DIRECTIVE —
Rescale only the lines that begin at the line containing "This screenshot has" and stop after the line containing "click(x=88, y=357)", writing them out again in full with the requests included. Multiply every coordinate in the answers by 2.25 and round to whole numbers with halves rounded up, leaving all numbers in the requests unchanged.

EXERCISE MATERIALS —
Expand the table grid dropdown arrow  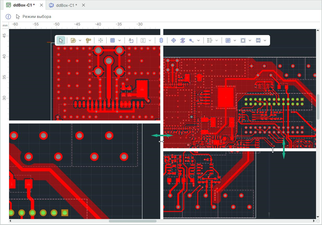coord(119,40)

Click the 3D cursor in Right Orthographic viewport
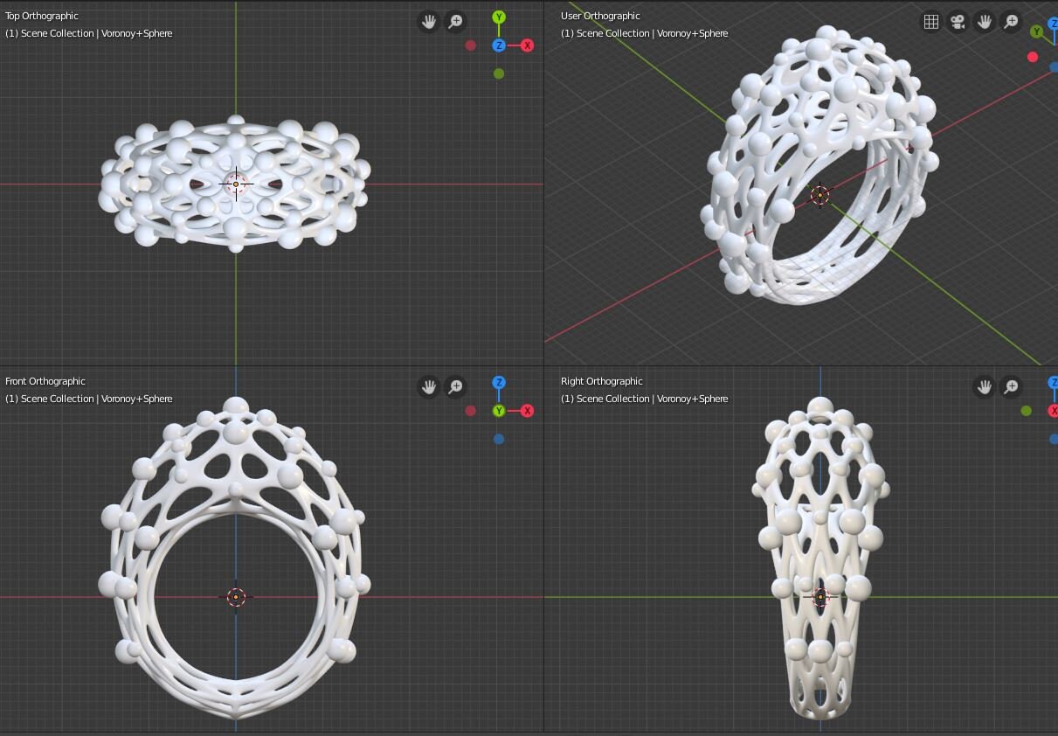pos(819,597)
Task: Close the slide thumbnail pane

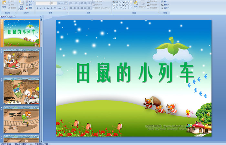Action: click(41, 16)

---

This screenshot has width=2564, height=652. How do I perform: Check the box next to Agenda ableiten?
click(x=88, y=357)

FINAL ANSWER —
This screenshot has width=2564, height=652. How do I perform: Check the box next to Agenda ableiten?
click(x=198, y=803)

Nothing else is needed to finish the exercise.